The indicator is calculated by dividing the total circulating global supply by the quantity produced every year. You may achieve this with Bitcoin by using easily accessible circulation stats and data on newly produced coins. As mining returns decline, the asset’s scarcity is reflected in a larger ratio, making it more valuable. This is also seen in the flow of new coins into the market as Bitcoin goes through periodic reward halving events.
Network Value to Transactions Ratio (NVT)
It is calculated by dividing the market capitalization of a coin by the daily transaction volume.
The daily transaction volume is considered as a proxy for a coin’s underlying, inherent value.
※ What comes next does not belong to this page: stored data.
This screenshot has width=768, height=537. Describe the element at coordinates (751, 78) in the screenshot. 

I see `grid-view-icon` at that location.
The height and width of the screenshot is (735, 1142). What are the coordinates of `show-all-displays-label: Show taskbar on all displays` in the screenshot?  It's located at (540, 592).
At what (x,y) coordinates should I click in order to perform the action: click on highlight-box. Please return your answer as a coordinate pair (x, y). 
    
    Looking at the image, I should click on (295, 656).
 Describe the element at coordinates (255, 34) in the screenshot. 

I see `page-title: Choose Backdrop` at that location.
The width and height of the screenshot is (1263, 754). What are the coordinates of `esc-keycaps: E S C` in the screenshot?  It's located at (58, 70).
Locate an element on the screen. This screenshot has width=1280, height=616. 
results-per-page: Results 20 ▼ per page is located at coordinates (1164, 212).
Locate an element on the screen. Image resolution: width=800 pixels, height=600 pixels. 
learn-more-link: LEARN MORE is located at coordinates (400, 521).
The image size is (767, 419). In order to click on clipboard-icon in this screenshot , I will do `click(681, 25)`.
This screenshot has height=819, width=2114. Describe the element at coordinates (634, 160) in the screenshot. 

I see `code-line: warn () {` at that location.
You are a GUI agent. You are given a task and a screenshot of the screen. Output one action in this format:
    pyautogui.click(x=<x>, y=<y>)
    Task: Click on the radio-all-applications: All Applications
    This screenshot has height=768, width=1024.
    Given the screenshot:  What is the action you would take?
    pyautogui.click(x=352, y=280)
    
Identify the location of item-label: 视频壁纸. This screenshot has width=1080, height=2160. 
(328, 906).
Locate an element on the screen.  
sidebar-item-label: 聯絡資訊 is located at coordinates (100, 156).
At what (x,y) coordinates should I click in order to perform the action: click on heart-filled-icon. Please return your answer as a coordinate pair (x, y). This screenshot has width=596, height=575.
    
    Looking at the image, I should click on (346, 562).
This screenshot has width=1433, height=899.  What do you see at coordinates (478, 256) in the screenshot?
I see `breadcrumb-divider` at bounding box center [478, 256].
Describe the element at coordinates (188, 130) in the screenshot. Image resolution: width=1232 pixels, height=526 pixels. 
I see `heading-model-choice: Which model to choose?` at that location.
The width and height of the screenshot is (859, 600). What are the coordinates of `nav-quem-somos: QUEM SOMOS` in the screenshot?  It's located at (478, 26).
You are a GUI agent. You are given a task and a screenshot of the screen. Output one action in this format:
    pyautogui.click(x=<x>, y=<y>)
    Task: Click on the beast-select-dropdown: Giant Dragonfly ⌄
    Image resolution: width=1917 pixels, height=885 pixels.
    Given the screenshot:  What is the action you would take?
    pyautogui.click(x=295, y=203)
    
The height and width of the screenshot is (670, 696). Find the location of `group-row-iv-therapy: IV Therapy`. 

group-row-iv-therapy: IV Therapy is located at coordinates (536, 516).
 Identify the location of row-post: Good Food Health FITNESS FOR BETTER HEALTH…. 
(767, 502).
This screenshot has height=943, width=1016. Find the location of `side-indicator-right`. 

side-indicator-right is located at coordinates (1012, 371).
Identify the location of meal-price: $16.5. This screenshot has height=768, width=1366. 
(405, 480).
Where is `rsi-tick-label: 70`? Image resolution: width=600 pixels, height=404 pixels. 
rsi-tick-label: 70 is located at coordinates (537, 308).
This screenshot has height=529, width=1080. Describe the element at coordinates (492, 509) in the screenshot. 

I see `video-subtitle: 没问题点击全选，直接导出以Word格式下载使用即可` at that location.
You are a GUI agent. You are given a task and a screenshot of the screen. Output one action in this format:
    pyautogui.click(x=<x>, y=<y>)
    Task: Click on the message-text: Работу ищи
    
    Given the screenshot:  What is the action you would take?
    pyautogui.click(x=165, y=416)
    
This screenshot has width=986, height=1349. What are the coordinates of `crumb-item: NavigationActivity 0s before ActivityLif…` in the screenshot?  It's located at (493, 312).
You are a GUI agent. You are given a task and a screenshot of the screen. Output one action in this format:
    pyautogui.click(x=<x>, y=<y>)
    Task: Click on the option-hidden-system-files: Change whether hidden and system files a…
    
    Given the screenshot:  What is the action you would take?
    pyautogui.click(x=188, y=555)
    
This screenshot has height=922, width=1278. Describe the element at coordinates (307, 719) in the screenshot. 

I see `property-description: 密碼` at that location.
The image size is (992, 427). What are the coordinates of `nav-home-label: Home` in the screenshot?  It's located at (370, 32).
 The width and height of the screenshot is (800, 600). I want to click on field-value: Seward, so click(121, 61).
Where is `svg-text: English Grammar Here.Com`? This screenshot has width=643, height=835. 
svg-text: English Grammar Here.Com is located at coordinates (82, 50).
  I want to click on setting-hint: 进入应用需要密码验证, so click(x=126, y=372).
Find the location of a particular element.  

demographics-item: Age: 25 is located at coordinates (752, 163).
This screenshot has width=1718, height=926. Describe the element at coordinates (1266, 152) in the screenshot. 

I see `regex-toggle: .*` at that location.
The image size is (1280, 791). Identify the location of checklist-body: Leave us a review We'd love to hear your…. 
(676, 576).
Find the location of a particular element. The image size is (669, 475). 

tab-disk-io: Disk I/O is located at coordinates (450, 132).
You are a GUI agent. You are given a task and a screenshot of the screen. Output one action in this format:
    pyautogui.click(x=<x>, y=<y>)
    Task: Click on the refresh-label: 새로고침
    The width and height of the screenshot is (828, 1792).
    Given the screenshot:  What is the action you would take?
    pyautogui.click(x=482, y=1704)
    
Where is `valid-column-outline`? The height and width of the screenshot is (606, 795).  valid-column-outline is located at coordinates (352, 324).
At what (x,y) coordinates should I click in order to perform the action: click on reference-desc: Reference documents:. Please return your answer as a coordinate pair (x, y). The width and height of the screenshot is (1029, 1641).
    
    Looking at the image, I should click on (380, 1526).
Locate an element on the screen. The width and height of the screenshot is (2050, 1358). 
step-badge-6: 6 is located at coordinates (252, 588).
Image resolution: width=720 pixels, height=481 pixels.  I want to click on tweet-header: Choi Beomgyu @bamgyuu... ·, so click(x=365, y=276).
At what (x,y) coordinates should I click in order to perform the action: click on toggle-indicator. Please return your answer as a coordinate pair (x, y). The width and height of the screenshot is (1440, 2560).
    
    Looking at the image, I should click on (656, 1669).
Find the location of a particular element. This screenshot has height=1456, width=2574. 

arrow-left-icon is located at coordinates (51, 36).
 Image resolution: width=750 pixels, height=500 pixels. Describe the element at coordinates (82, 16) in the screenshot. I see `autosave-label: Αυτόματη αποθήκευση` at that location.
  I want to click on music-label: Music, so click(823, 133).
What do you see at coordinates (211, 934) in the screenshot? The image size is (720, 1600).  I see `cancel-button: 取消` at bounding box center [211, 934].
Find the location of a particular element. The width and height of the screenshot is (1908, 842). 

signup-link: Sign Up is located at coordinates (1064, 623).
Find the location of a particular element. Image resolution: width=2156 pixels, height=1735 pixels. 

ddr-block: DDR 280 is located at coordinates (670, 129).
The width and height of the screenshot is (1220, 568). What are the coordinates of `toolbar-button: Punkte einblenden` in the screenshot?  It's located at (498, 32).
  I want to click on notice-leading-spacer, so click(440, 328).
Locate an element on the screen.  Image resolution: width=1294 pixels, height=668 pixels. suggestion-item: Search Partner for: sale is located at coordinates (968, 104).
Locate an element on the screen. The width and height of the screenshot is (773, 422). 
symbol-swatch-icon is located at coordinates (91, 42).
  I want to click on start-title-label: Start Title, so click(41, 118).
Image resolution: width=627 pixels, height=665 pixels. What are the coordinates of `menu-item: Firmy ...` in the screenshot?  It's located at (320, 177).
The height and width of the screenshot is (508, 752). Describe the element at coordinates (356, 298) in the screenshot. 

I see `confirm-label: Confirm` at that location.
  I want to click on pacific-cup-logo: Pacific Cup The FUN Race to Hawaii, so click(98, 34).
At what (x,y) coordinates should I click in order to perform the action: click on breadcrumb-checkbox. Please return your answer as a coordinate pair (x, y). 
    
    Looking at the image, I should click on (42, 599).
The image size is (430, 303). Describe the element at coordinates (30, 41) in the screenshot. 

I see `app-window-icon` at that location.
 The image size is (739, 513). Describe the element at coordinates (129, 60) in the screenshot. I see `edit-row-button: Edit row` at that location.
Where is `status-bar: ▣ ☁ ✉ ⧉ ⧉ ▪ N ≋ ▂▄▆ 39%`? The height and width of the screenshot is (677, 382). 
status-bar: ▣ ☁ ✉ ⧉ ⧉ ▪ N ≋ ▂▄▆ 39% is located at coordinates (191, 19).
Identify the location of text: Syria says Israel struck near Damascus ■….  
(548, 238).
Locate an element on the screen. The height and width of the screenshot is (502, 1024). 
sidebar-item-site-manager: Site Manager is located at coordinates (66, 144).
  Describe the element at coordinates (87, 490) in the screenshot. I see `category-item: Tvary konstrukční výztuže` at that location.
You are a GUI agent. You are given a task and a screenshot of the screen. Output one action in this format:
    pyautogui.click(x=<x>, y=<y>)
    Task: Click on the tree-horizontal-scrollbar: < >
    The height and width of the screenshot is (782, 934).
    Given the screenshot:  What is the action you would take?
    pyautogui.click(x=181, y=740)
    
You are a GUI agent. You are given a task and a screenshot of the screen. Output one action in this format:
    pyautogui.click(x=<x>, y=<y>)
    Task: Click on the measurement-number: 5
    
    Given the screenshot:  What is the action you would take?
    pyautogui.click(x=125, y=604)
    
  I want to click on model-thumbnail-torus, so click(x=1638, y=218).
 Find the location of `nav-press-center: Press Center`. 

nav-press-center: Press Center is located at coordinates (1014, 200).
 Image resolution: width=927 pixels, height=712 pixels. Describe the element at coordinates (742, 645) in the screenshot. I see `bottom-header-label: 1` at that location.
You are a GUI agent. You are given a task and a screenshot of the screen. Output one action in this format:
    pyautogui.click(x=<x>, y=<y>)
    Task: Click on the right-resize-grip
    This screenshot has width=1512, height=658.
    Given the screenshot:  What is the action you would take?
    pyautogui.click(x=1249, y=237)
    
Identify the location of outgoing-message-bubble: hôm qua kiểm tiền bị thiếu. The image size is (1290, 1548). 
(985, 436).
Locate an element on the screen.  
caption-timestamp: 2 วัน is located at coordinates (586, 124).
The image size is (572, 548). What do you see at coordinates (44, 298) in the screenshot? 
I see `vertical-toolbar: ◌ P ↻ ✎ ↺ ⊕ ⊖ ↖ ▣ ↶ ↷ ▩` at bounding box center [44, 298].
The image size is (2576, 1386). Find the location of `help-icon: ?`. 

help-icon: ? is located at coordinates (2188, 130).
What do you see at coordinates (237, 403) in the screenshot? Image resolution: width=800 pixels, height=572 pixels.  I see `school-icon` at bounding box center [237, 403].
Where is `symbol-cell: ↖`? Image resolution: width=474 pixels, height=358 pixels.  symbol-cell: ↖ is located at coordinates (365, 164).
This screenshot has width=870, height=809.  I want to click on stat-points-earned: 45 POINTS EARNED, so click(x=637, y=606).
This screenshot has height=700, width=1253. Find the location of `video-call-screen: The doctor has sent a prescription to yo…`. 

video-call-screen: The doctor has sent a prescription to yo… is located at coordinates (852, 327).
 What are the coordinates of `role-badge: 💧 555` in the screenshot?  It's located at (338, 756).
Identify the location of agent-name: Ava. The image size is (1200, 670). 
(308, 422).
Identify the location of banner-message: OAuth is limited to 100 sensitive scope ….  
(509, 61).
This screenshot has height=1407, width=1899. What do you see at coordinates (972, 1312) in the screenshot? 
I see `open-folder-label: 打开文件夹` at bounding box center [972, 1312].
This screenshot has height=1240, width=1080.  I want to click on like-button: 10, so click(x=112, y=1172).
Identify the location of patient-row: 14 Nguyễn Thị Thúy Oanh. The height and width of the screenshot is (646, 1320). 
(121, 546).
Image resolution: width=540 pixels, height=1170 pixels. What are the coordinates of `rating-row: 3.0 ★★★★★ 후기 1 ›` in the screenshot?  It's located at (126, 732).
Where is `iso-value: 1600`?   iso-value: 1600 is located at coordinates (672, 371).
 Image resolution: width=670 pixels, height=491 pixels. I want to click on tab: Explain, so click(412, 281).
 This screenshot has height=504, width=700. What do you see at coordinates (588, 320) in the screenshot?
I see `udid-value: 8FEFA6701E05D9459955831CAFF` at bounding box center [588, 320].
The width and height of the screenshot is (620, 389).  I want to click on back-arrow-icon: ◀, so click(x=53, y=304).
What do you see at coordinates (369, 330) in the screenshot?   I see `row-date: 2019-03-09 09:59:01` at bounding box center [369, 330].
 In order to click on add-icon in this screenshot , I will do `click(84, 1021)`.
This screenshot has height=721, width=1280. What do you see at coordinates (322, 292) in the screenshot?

This concept is based on the idea that the more volume is moving through the system, the higher the project’s value. The market could enter bubble territory if a coin’s market cap rises while daily transaction volume falls. Prices are increasing without a corresponding growth in the underlying value.
On the contrary scenario, a coin or token’s price may remain unchanged even while daily transaction volume rises. This scenario may indicate a potential buying opportunity. The greater the ratio’s value, the more likely a bubble will form.
Amount held by whales
Whales in the crypto world are individuals or institutions who hold enormous amounts of a particular cryptocurrency’s coins. They grow powerful enough to control the value of a specific cryptocurrency when they accumulate enormous numbers of coins.
Cryptocurrency investors must be aware of whale movements, signals, and behaviors. Most cryptocurrency blockchains are open to the public, and most transactions may be viewed using blockchain explorers.
If a coin’s supply is concentrated in a few wallets, the coin’s price may crash if those wallets sell. Blockchain explorers also show you what others are doing with their coins, such as holding, trading on an exchange, and trading off an exchange, among other things.
Crypto fundamental analysis involves doing in-depth research on available information about a financial asset. The objective is to determine if the asset is overvalued or undervalued. It can also assist investors in identifying false market prices and determining the true value of a currency. Users can gain confidence in an otherwise uncertain market by taking the time to learn and analyze the indicators and indices discussed in this article.